LIFE AFTER DOLLY

Dolly was the world's 1st mammal to be cloned from the cells of an adult animal, & since her birth in 1997 this cloning technology has seen a meteoric rise.

In July '97 Roslin Institute announced the birth of Molly & Polly. These lambs were cloned by the same technique as Dolly, except they used cells from the foetus of a Poll Dorset sheep (easier to clone than adult cells) that carried a human gene in their DNA. The researchers inserted 3 genes into the foetal sheep cells: 1 gene coded for Factor IX, another linked Factor IX to milk production & the 3rd conferred resistance to the antibiotic neomycin. Factor IX is an important blood-clotting protein used to treat haemophiliacs & the aim was to create ewes whose milk would contain this protein, to give a cheaper source with less risk of infection for these patients. When the foetal cells were exposed to neomycin all the cells that did not contain these inserted genes died. After fusion with enucleated eggs from Scottish Blackface ewes & culturing, 62 transgenic embryos were implanted into surrogate mothers. Six lambs were born live, 3 of which correctly carried the genes for Factor IX & 2 of which lived - Molly & Polly.
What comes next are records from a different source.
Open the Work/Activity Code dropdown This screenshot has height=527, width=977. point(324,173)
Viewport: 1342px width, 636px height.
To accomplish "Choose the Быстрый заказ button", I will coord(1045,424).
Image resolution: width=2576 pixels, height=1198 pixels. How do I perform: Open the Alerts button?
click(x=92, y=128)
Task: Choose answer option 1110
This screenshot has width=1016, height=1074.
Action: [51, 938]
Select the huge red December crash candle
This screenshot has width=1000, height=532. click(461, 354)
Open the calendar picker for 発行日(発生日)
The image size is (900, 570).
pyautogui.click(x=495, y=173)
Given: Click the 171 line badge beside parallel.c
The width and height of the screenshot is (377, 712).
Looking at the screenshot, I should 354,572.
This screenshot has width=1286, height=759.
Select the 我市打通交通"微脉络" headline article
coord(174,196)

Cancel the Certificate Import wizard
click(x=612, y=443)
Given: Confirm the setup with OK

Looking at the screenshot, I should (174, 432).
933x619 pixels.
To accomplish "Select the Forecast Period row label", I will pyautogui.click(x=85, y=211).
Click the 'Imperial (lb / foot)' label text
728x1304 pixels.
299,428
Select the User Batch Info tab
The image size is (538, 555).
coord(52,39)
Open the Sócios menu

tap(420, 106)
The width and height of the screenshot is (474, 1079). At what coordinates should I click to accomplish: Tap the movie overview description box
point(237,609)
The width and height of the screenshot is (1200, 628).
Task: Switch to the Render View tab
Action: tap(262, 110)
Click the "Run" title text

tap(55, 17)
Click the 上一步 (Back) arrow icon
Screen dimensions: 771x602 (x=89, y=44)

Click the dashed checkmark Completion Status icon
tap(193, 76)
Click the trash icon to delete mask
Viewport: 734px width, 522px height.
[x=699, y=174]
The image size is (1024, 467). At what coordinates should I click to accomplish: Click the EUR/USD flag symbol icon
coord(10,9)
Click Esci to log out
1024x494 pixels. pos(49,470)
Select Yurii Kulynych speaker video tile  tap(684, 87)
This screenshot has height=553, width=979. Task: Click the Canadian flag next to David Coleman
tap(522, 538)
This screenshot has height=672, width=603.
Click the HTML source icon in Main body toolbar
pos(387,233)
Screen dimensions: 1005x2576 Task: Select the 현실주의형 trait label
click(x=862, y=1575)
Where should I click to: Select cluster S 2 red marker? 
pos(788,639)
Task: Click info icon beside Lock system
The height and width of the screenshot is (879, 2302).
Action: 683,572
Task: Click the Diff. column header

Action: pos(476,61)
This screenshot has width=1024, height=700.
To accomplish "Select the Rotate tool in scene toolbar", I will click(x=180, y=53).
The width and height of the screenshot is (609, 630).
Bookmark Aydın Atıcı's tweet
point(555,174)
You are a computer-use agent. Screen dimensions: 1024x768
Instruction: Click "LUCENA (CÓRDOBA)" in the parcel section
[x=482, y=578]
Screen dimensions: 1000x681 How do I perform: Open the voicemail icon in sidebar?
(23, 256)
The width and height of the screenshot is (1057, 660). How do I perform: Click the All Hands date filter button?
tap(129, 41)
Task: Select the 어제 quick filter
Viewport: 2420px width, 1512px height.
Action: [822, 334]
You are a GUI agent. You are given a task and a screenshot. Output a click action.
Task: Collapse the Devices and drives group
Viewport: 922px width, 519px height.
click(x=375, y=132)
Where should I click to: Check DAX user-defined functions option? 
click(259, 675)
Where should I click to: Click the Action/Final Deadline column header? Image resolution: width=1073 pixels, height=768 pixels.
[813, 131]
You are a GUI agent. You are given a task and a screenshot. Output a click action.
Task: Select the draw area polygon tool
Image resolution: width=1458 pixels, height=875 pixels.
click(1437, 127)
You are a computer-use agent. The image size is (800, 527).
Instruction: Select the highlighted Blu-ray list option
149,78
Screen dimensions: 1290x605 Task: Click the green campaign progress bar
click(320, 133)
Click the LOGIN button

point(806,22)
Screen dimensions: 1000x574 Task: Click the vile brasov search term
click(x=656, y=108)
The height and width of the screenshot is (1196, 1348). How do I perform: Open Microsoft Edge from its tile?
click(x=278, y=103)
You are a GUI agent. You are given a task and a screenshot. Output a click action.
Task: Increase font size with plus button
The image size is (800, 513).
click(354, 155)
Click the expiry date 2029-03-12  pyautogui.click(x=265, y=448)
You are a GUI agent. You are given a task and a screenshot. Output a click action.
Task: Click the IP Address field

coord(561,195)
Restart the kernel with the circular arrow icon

In January 1998 2 transgenic Holstein calves - George & Charlie - were born, created by J Robl at University of Massachusetts. His team used a similar technique to Roslin, giving the calves the DNA for an antibiotic resistance gene & a marker gene. Researchers are now engineering transgenic cows that can express serum albumin in their milk. This protein is used in patients who have lost a lot of blood eg those with severe burns. Cows produce more milk than sheep (about 80 kg/year) & 50 cows could make as much serum albumin as is currently pooled world-wide from human plasma per year at a fraction of the cost. Since then N First of University of Wisconsin has fused enucleated cow eggs with ear cells from 5 different mammals - sheep, pigs, rats & primates. This finding may lead to cows being used to host many different transgenic mammalian species. It appears some chemical signal in the cow egg reset the developmental clock of the ear cells returning them to an early developmental stage - however, the embryos did not survive implantation (it appears that the placenta fails to develop or function normally in many cases).

Here in New Zealand, research into cloning has been taking place at AgResearch at Ruakura in Hamilton. Their 1st calf, born in Feb'98, was 2nd in the world cloned from embryo cells. In 1998 Elsie & 4 other calves were born, all cloned from Lady - the sole survivor of the Enderby Island cattle, a rare breed of cattle that eat seaweed. It was interesting to note that all of these animals have different coat markings, despite being genetically identical & female. A bull, Derby, was formed by in vitro fertilisation of an egg from Lady using frozen sperm from dead Enderby Island bulls. Researchers hope to introduce new genes into the herd using the frozen sperm & eggs from the clones. In Oct '98 10 heifer calves were born, cloned by somatic cell nuclear transfer from a single adult, a high-performing Freisian dairy cow. These researchers are currently proposing to create transgenic cows to make a drug for multiple sclerosis. Scottish researchers in '98 won approval from ERMA to breed 10,000 transgenic sheep on a central North Island farm. These sheep will make a-1-antitypson in their milk to provide relief to sufferers of cystic fibrosis & congenital emphysema.

In March 2000 the 1st clones of pigs were bred - a milestone in the science of xenotransplantation as there is less risk of passing diseases from pigs to humans than, say, primates. Cloning also provides ways of genetically engineering these donors of organs (liver, kidney, heart) to be compatible with the human immune system.

QUESTIONS:

1.  How do researchers select those cells that have the inserted gene from those that don't?

2.  Why would foetal cells be easier to clone from than adult cells?

3.  A. Why can't George & Charlie make milk?

B.  What was the point of creating George & Charlie if they can't make milk?

C.  What do you think a marker gene is?

D.  What term describes animals that carry & express a foreign gene?

4. What is somatic cell nuclear transfer?

5. Why did the researchers need to create Derby?

6. What is xenotransplantation?

7. List 4 justifiable uses of cloning.